Assigned task: If a line includes "link", copy it out of the entries.

Dataset content:
>>>
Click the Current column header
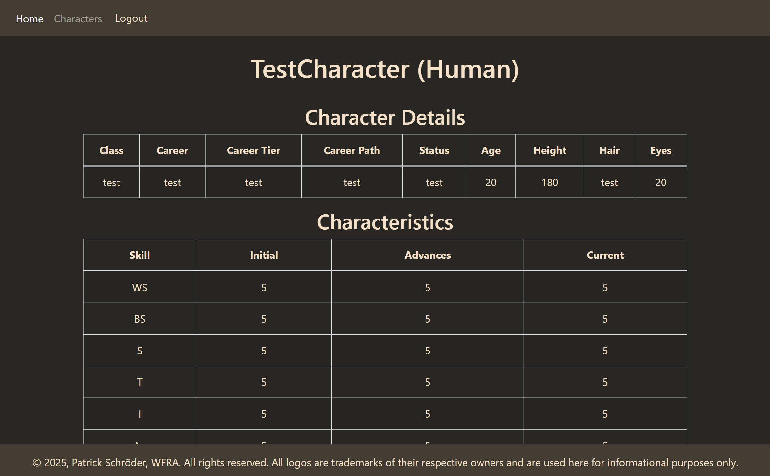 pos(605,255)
<<<
>>>
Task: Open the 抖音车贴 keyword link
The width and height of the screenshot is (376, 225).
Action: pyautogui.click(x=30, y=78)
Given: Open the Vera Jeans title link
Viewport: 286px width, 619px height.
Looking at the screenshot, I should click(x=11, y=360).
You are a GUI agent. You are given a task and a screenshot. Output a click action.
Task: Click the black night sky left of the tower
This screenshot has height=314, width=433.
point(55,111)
<<<
>>>
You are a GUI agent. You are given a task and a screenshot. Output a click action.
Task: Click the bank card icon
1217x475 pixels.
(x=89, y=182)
<<<
Answer box:
Task: Open the 抖音车贴 keyword link
Given: Open the Vera Jeans title link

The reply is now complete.